While frontier models like GPT-4o are capable of general-purpose tasks, their size makes running them on edge devices impossible. Enter Small Language Models (SLMs).
Models in the 1B to 8B parameter range, such as Microsoft’s Phi-3 or Meta’s Llama-3-8B, offer impressive performance. When fine-tuned for a specific domain, they can outperform general models several times their size.
In this research guide, we will walk through fine-tuning an SLM using QLoRA (Quantized Low-Rank Adaptation) on standard consumer hardware.
What is QLoRA?
Fine-tuning a model traditionally requires updating billions of parameters, which consumes hundreds of gigabytes of VRAM. QLoRA optimizes this process by:
- Quantizing the base model weights to 4-bit precision (reducing memory footprint by ~75%).
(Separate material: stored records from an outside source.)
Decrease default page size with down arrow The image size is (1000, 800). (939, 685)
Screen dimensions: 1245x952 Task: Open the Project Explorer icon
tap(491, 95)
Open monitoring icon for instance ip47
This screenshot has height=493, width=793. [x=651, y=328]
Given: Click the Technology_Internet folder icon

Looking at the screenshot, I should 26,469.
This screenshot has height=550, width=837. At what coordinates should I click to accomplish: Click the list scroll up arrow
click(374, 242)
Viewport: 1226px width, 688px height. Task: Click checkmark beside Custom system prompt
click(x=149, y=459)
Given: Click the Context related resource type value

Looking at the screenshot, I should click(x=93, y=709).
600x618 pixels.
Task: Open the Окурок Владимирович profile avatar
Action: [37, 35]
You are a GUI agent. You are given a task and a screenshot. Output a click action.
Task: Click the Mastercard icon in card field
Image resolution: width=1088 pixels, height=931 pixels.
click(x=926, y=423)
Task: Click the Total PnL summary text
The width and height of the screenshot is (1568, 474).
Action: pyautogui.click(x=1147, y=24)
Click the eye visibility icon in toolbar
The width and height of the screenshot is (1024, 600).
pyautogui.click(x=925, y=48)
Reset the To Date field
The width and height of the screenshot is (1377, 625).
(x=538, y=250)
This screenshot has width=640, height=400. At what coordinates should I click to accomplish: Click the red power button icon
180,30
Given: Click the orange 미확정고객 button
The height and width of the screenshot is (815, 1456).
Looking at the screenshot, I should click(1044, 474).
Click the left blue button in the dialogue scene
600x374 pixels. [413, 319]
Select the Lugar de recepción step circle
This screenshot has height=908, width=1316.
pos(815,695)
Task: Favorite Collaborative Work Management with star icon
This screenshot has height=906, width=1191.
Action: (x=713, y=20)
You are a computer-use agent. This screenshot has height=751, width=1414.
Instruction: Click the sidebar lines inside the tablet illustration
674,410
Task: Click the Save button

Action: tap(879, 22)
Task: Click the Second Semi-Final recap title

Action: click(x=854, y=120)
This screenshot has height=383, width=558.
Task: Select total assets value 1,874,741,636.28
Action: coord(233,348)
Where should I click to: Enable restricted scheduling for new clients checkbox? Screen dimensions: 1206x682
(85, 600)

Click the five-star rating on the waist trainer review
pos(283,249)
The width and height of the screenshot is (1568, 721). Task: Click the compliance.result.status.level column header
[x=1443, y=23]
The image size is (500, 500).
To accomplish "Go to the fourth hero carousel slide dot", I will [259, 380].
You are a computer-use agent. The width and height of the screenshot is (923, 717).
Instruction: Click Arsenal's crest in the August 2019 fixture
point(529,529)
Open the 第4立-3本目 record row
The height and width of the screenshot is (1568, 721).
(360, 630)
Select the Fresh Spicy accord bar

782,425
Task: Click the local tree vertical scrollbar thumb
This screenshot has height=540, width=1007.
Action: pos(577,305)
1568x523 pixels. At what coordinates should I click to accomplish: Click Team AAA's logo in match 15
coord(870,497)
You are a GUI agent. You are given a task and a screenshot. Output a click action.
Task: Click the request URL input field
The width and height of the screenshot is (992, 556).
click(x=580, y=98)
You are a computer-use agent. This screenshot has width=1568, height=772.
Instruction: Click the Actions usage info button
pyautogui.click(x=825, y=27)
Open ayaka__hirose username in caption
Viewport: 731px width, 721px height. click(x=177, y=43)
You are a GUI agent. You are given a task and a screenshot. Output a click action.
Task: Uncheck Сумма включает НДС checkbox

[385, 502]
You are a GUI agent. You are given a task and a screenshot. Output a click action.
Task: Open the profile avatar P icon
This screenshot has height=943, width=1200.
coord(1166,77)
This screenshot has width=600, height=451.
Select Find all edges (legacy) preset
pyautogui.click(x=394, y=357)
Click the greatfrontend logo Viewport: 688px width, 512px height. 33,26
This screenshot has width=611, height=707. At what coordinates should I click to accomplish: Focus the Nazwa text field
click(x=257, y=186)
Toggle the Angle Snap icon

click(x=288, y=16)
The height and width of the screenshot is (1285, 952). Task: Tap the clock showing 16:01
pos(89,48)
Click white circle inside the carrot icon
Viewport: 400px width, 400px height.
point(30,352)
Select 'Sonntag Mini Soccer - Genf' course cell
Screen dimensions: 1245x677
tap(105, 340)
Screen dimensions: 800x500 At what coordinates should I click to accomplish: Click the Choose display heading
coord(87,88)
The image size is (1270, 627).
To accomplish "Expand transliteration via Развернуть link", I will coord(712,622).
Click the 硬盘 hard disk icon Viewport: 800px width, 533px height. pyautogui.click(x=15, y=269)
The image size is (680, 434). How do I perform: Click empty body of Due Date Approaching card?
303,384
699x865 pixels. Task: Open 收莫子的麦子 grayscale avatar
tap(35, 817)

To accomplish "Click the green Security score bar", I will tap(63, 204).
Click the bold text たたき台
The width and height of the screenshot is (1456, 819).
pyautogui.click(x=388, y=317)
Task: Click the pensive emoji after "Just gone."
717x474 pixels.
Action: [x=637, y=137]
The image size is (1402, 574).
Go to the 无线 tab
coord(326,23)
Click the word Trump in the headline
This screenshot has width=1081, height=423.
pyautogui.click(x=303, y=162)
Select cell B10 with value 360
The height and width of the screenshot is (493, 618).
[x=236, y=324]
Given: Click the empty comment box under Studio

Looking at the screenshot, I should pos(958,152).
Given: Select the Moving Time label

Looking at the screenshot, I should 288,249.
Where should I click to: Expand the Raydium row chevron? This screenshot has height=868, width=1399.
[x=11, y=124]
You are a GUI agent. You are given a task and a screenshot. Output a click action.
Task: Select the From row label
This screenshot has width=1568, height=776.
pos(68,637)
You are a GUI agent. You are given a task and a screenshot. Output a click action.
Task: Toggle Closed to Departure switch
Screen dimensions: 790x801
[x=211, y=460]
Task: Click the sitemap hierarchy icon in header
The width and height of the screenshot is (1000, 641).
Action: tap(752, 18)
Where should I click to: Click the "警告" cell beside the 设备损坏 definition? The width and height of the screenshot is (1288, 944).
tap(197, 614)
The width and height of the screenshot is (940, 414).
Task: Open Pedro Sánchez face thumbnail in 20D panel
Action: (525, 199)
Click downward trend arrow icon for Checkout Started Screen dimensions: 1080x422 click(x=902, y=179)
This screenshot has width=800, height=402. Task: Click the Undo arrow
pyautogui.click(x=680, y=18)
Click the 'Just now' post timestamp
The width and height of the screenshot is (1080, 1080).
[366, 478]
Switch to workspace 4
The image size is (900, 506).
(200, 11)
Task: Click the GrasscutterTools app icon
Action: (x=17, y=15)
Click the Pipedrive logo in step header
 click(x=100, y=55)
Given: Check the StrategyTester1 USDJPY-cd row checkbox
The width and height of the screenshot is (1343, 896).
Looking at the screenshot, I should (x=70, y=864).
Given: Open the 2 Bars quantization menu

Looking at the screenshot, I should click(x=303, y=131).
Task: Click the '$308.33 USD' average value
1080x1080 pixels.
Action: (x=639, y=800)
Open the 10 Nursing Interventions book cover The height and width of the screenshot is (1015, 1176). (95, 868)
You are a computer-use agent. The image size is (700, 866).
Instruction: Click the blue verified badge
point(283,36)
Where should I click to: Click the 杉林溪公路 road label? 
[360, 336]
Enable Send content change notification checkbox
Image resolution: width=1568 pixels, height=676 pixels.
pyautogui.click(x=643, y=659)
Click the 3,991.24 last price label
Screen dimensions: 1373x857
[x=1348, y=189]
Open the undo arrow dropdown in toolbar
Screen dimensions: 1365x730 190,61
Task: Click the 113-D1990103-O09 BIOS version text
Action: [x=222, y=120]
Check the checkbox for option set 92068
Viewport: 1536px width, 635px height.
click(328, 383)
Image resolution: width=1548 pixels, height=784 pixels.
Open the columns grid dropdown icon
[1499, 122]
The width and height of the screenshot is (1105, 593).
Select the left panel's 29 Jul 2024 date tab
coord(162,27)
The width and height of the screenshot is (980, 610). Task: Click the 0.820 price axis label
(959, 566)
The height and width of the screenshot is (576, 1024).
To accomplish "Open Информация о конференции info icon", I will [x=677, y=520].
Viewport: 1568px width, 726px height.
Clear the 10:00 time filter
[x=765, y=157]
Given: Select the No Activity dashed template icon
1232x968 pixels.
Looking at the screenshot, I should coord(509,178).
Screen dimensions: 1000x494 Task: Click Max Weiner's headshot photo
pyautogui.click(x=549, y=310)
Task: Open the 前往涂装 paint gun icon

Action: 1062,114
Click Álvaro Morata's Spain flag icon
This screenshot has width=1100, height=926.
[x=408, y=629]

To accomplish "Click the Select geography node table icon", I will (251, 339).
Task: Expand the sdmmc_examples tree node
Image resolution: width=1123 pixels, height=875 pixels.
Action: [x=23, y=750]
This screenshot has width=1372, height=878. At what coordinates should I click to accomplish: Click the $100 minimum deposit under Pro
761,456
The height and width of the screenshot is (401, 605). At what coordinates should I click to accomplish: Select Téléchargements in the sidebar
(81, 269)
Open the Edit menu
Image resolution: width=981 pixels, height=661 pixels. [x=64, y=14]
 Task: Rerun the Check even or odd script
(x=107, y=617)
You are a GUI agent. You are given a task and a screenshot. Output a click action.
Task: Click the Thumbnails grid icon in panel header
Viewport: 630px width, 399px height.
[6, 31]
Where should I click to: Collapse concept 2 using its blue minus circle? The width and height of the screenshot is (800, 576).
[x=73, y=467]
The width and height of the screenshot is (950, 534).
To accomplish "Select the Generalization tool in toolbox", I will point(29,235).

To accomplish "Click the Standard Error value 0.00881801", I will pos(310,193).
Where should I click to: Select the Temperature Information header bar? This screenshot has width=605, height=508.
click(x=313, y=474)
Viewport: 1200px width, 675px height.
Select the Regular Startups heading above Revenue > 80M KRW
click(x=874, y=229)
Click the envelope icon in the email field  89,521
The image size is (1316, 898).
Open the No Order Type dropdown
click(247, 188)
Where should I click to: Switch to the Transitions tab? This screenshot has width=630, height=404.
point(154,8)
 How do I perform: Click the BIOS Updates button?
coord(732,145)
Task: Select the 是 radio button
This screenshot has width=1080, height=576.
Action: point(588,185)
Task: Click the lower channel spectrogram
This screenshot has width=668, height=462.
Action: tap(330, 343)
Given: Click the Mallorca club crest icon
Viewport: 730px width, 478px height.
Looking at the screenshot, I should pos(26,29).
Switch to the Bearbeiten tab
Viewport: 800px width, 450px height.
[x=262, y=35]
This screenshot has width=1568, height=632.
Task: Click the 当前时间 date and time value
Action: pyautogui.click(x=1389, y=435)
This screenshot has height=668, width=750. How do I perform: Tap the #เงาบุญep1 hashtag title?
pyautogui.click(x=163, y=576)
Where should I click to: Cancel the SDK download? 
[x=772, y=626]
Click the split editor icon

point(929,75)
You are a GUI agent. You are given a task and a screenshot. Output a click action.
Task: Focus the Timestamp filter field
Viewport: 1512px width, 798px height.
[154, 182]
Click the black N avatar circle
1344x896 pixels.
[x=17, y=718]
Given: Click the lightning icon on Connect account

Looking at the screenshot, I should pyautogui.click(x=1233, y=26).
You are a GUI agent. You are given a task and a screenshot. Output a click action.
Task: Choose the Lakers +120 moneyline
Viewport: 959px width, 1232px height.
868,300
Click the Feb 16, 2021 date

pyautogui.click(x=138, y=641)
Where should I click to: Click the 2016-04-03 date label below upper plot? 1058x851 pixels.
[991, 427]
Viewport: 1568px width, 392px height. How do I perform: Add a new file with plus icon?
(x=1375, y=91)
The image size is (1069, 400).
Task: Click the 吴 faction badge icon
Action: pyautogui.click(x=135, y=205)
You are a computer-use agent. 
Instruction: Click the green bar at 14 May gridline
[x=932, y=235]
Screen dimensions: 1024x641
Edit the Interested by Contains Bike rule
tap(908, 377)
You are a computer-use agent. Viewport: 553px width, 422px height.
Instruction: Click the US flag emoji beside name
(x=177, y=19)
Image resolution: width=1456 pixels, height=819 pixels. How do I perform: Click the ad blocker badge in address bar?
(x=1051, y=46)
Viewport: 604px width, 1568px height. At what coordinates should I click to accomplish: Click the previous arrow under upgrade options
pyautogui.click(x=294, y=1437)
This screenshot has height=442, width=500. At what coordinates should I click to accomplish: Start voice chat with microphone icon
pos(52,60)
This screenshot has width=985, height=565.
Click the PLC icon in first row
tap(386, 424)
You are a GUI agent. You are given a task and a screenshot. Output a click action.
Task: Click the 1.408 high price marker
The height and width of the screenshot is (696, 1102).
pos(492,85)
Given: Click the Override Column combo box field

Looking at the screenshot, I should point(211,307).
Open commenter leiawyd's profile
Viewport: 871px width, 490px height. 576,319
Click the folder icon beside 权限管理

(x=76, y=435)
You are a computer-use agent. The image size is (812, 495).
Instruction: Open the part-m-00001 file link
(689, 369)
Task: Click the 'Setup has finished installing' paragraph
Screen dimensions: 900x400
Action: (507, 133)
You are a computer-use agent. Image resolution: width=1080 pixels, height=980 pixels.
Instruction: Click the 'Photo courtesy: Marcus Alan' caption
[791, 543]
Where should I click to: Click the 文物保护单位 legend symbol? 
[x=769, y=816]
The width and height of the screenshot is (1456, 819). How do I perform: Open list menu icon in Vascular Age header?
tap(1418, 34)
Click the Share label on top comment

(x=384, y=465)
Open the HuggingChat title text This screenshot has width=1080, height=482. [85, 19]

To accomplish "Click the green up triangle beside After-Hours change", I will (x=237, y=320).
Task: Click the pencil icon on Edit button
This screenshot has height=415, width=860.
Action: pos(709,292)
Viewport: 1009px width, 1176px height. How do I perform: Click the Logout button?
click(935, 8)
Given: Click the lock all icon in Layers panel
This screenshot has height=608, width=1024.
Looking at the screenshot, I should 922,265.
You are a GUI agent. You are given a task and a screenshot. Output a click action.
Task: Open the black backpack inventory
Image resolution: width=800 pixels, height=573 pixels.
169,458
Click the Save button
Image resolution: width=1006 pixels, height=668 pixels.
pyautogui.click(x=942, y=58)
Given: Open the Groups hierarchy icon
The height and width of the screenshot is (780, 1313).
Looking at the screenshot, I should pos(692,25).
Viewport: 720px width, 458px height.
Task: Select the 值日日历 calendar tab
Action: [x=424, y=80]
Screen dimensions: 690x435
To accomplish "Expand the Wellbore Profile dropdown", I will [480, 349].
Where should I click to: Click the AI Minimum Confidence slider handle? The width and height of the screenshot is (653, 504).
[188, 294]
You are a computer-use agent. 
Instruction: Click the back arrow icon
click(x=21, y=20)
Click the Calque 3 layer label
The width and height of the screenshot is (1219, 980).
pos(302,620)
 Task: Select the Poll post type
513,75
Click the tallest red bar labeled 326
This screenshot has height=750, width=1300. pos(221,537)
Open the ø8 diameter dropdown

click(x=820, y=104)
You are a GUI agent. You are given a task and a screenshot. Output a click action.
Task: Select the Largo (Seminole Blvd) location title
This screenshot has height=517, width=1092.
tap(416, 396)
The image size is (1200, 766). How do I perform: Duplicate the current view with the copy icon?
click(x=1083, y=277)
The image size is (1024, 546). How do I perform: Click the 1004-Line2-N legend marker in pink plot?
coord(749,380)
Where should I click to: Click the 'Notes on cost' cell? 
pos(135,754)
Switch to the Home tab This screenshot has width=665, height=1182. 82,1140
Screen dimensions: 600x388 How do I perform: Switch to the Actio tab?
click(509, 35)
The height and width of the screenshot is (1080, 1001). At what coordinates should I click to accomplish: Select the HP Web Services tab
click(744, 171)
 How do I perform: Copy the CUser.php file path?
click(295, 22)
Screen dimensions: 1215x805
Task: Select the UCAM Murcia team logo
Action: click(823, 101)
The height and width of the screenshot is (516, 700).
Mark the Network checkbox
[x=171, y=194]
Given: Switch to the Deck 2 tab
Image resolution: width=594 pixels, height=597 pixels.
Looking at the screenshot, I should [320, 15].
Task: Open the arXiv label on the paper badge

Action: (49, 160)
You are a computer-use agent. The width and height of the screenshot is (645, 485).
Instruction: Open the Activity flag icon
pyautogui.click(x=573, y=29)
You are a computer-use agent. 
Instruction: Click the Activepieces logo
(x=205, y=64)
- Freezing the base model parameters.
- Adding tiny, trainable adapters (Low-Rank Adaptation) that capture domain knowledge during training.
This enables developers to fine-tune an 8B model on a single consumer GPU with only 12GB to 16GB VRAM.
The Fine-Tuning Pipeline
Here is a typical QLoRA fine-tuning workflow:
graph TD
A[Raw Domain Dataset] --> B[Format to Instruction Pairs]
B --> C[Load Base Model in 4-bit]
C --> D[Add LoRA Adapters]
D --> E[Train Adapters with PyTorch & Hugging Face]
E --> F[Merge Adapters back into Base Model]
F --> G[Quantize to GGUF format for Ollama]
Step-by-Step Implementation
We’ll use Python, PyTorch, and Hugging Face’s transformers library to fine-tune Phi-3-mini (3.8B parameters) for code review assistance.
1. Requirements Installation
First, install the necessary libraries in your Python environment:
pip install torch transformers peft bitsandbytes datasets trl
2. Loading the Model in 4-bit
We utilize bitsandbytes to load the base model in quantized 4-bit mode:
import torch
from transformers import AutoModelForCausalLM, AutoTokenizer, BitsAndBytesConfig
model_id = "microsoft/Phi-3-mini-4k-instruct"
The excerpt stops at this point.